The FMA imposed the moratorium only a month after Fitch cut its rating on Austria by one notch to AA+ from AAA, warning that the country’s debt dynamics had “deteriorated significantly”.

Fitch said the debt ratio was likely to hit a record 89% of GDP during 2015, and that the bank bailouts had cost 11% of GDP.

Spikes and stalls

The International Monetary Fund has also weighed in, saying that its banking sector is vulnerable to writedowns and non-performing loans as reform has stalled and the Swiss franc spiked.

“Austria’s banks have massive exposure to Central and Eastern Europe. There has been some irresponsible lending – and this is not just confined to Heta,” said Spiro.

While the fallout from the Heta spat is still far from clear at this stage, there is not yet any sign of it contaminating a sovereign that is seen as a clean and popular credit.

“Austria has been an incredibly popular sovereign investment among investors, who like the fact it offers spread over Germany but remains a high-quality credit,” said Lee Cumbes, head of SSAR origination for EMEA at Barclays.

Shortly after the moratorium was imposed, it tapped the bond markets for five-year paper that printed with a negative yield for the first time as investors loaded up with sovereign paper ahead of the European Central Bank’s quantitative easing plan.

“Austria’s banks have massive exposure to Central and Eastern Europe. There has been some irresponsible lending – and this is not just confined to Heta”

The sovereign continues to trade close to Finland and the Netherlands, and it has remained solid throughout the ongoing rate volatility. That’s partly a function of quantitative easing, which is skewing yields across the eurozone, but also because of Austria’s relatively small size.

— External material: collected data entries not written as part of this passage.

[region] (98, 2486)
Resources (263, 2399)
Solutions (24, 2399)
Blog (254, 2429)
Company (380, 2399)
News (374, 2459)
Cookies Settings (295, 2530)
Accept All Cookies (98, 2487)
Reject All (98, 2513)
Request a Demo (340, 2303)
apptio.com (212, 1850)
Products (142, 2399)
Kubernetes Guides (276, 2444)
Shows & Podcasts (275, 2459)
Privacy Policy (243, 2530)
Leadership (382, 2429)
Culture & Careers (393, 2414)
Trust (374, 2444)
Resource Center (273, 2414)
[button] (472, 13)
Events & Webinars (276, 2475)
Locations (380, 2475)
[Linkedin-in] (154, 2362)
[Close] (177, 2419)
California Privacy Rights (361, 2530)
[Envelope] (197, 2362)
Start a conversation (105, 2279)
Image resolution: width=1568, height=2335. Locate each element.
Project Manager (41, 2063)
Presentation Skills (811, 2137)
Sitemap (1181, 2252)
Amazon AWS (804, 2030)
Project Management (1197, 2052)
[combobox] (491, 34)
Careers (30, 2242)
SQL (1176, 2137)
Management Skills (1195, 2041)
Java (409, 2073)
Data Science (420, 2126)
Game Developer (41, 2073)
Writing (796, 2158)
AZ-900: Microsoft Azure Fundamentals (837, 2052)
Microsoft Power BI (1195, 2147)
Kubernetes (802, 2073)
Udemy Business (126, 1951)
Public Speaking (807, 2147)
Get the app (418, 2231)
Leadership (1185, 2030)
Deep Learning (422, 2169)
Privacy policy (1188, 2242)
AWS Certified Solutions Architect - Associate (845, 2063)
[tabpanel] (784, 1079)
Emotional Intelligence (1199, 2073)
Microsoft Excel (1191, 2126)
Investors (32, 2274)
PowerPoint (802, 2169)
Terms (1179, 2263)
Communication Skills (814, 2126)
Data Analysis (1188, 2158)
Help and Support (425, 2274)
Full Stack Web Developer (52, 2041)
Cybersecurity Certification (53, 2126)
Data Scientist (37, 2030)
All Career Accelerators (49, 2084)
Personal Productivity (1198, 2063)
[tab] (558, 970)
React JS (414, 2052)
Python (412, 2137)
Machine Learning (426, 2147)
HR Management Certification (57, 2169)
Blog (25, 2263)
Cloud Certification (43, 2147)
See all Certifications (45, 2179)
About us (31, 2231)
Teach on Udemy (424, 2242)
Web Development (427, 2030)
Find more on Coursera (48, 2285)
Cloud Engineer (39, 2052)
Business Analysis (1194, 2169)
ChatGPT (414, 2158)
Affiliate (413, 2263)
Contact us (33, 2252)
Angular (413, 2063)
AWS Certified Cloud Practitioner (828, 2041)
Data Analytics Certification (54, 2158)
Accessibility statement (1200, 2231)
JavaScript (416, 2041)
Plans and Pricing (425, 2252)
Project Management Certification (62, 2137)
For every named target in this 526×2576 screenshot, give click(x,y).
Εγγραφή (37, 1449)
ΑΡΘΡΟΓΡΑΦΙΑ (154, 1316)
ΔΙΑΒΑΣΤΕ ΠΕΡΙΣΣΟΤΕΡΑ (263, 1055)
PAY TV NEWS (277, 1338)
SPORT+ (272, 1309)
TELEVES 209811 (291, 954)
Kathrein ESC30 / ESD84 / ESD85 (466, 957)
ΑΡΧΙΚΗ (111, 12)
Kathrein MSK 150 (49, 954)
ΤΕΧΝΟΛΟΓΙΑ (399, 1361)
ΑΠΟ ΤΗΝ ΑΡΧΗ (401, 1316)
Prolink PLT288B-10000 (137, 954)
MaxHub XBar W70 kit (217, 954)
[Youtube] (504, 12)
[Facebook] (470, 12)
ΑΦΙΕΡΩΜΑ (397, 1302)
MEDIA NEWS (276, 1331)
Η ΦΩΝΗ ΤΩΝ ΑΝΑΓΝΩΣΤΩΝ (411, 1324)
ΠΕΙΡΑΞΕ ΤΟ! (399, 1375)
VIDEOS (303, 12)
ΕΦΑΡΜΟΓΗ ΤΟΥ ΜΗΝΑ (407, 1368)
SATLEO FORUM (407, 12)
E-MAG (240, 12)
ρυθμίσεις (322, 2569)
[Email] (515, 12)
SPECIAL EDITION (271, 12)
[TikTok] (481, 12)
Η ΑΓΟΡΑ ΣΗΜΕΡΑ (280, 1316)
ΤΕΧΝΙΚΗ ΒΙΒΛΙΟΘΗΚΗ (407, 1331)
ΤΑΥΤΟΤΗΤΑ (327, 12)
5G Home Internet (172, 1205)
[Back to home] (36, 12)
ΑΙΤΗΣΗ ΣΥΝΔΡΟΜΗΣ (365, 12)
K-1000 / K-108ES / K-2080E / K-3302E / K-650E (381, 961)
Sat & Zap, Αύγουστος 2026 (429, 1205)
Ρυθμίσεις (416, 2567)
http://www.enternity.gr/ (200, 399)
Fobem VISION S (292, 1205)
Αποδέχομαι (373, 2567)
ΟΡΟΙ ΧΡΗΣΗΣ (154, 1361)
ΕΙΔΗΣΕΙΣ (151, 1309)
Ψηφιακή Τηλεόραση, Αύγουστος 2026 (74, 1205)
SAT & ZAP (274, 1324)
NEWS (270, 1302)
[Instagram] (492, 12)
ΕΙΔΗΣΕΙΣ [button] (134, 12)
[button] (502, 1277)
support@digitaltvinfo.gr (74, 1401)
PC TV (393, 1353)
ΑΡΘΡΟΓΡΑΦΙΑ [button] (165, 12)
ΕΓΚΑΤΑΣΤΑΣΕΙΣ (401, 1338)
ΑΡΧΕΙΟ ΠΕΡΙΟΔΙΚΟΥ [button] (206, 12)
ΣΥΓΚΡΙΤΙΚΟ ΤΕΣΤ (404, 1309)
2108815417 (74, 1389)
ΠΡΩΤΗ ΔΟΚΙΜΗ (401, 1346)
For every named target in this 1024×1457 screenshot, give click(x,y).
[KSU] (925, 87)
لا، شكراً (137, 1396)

It issued around €28bn of debt in 2014, and is on track to issue up to €24bn in 2015.

Spirit of innovation

“If anything, investors want more Austrian bonds, but the market’s moderate size is really part of its attraction,” added Cumbes.

Being a small market has engendered a spirit of innovation – Austria was one of the first sovereigns to print a 50-year tenor bond issue and it pioneered the dual-tranche deal in syndicated form in order to spread issues across two different products and capture different pockets of demand.

It adopted this tactic in May 2014 when it printed a €6bn offering split between a 10-year fixed rate tranche and a six-year floater – its inaugural floating-rate note issue.

The deal was Austria’s biggest ever syndication and the floater attracted strong demand from central banks.

“Austria is very disciplined about pricing and has good grasp on fair value,” said an SSA banker.

Standard & Poor’s confirmed its AA+/A– rating on March 27, saying that it expected Austria would stabilise its debt burden “despite lower growth over the next two years”.

S&P added that Austria boasted the second-lowest unemployment rate in the European Union and the agency has backed the government to deliver on its debt consolidation plans.

Fitch says the implementation of BRRD will “limit Austria’s contingent liabilities from exposures to financial institutions going forward, although some legal and technical questions from the implementation of the law still exist”.

The ratings also reflect Austria’s high net general government debt, which S&P expects will “decline only slowly” from 2015, depending on the success of the work-outs of Heta.

While the spat with Heta will rumble on for the time being, the bail-in legislation is doing the job that it was intended for – decoupling the relationship between sovereign and bank sector. Sovereign investors are not yet het-up over Heta.